Why would I waste hammers early in the game to build and emissary that gives me 0 value? If I can't make a cs a friend then it's a waste of hammers...so I have to make 2.

And then because my paper is limited it takes a number of turns to build and send it out...and every turn is lost influence.

People forget hammers are precious precious precious in the early game. If I am giving up a military unit to keep me alive or forgoing the permanent bonus of a building it has to be worth my time.

If I can't make friends with an emissary and keep the friend bonus for a number of turns...its just not cost effective enough compared to other things I need to build.

Nerfing the emissaries bonus is not the answer
 
Why would I waste hammers early in the game to build and emissary that gives me 0 value?


youre either willfully overstating that 25 influence equates to zero value for the purposes of your argument, or ... are just really mistaken? I dont know, but if you dont think it has value then feel free to not build it; solved. I happen to highly disagree and I would build them for 25 influence. Doesnt mean i'll send them to CS I have zero influence with unless I had a really good reason to, but I will build them!
 
Why would I waste hammers early in the game to build and emissary that gives me 0 value? If I can't make a cs a friend then it's a waste of hammers...so I have to make 2.

I would expect early on you would send Emissaries those CSs you've earned some reputation with through quests. If you're starting from scratch I don't think it's unreasonable to put some real effort into gaining an ally.

If some people choose to forgo Emissaries until Envoys are available I think that's also fine. Everyone's priorities are different; some forgo religion early to usurp another, some forgo early infrastructure in favor on conquest. Playstyle diversity is one of the great aspects of VP.

As the game stands, the number of CS allies I have in the early game is limited only by the number of CSs in my vicinity. If I have 5 CSs nearby I will have 5 allies soon after I build the Scrivener's Office (not solely through Emissaries, of course). Occasionally I'll build them if I have free hammers but usually I'll buy them. If Emissaries were dialed back maybe I won't commit the resources to keep 5 allies; at a minimum I'll have to put more work into keeping them.
 
anyway even though the consensus here is that theres a problem with the current system there is roughly zero chance of consensus on the way forward from there. I personally think emissary needs a nerf and I don't want to see ratios improve anywhere because more bloat does nothing. Some of the bloat comes from the high numbers / availability (looking at you emissary), some of it might possibly be AI who for some reason continue to pump diplos into CS theyre already allied and at 300+ with in the renaissance (that really kind of a separate *possible* issue, requires a peek into ai performance but its not hugely a problem either- the AI I play with who do it can also afford it).

I put some of my thoughts down here already but to add a few and summarize what i'll be trying (pending unforeseen official changes incoming)-


Increase scriv office paper supply to provide 5 paper, roman forum to provide 3.

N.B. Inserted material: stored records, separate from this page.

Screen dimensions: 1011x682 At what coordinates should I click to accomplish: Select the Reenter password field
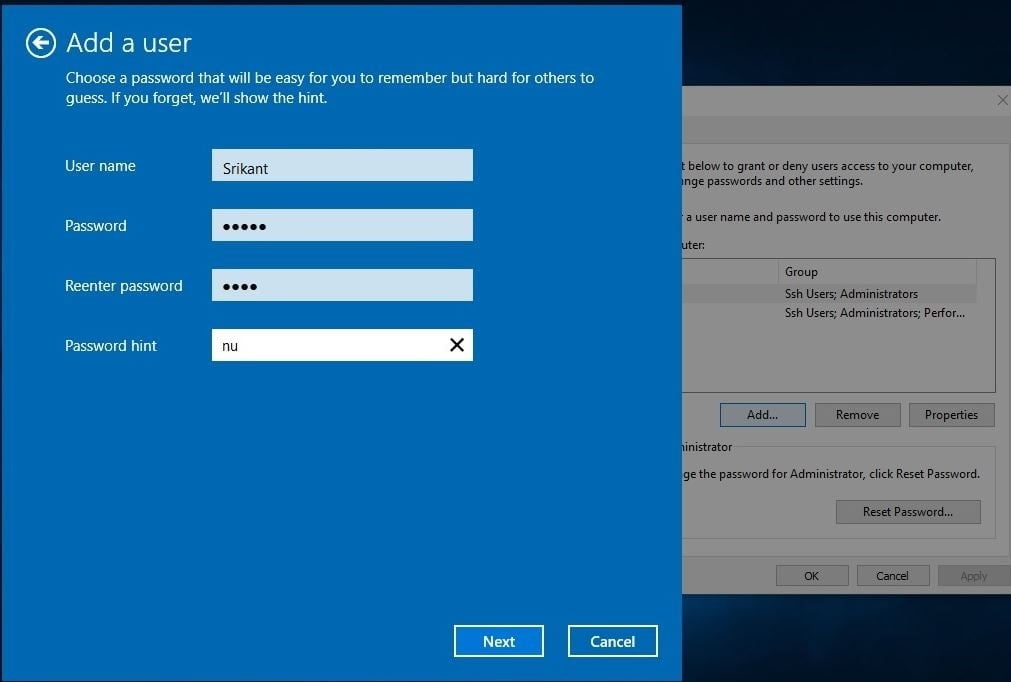pos(342,286)
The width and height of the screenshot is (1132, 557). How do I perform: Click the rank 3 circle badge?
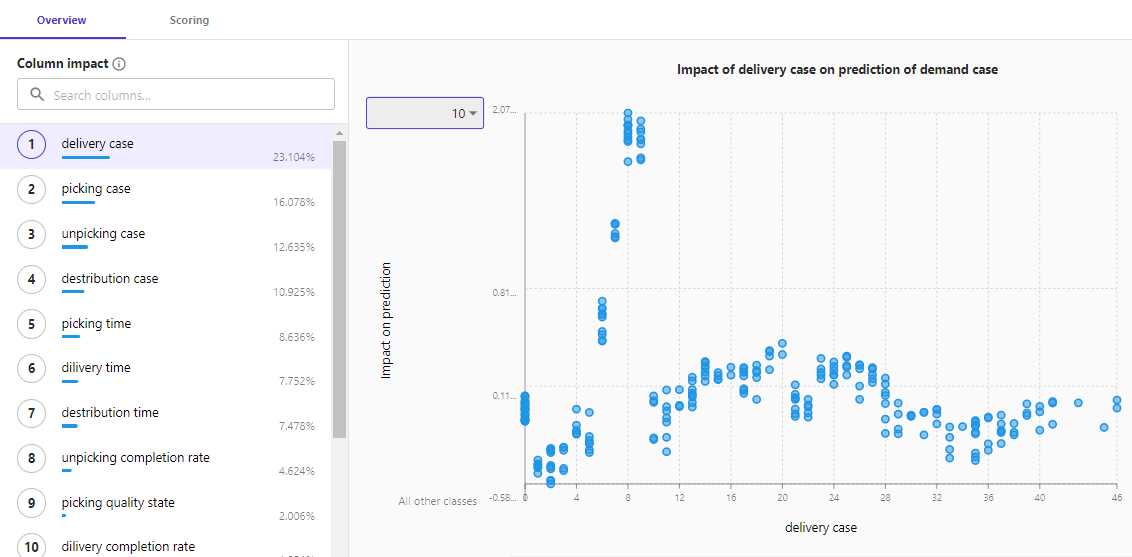pyautogui.click(x=32, y=234)
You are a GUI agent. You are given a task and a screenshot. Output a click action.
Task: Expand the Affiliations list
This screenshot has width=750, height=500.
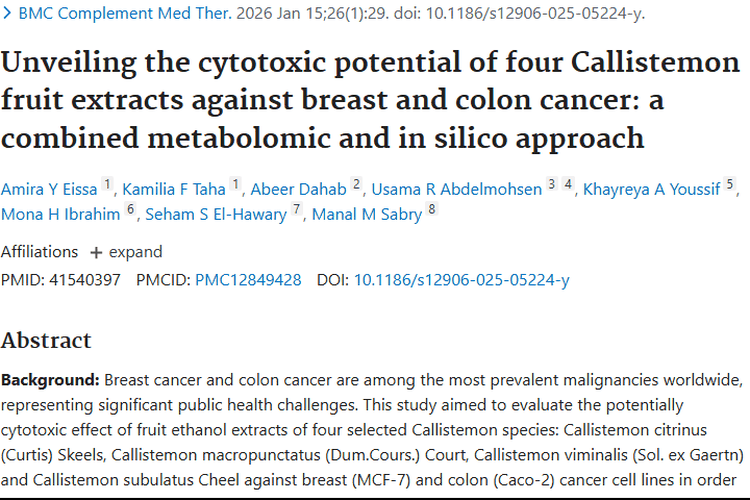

Emissary use 5 paper (mainly keeping them at 1-2 available, no room for hordes to be built)
-lower emissary influence to 25 and lower production cost to 62 (same ratio but effectively a nerf to emissary by way of decay, strengthens the need to stay close to home early)
--- slightly lower scriv office production cost to offset the loss of a free super emissary


Envoy use 4 paper (can now build immediately upon tech unlock - no longer firmly gated behind chanceries due to paper needs. Small empires quickly gain access to 2 of them, larger empires will mainly have access to 3-4)
-lower envoy influence to 40 and lower production cost to 200 (same ratio, getting better use of promotions / very marginally worse for decay but overall leading to less bloat)
---Envoys require a chancery to be rush-bought (new availability comes with some stipulation)


Diplomat use 3 paper (small empires have great access if they can afford them, larger empires basically able to build at-will before or after wire service but the counters of spies, wars and WC proposals are now also very real things- careful with your hammers)
- lower diplomat influence to 55 and lower production cost to 450 (same ratio, keeping a theme).
--Diplomats require a chancery to be rush-bought
---Wire Service production cost lowered to 1250 (from 1800), promotion now grants +10 influence (role as a paper supplier greatly diminished, finds new role as a cost effective building you want asap in at least a couple cities for the diplo game)


Ambassador use 2 paper and otherwise remains the same (So late in the game I can't think of any reason their universal availability should be a problem, testing will make certain)
- Ambassador requires a wire service to be rush-bought


Lower the trade value for paper (otherwise scriv office becomes a no-brainer to always build and sell all the paper)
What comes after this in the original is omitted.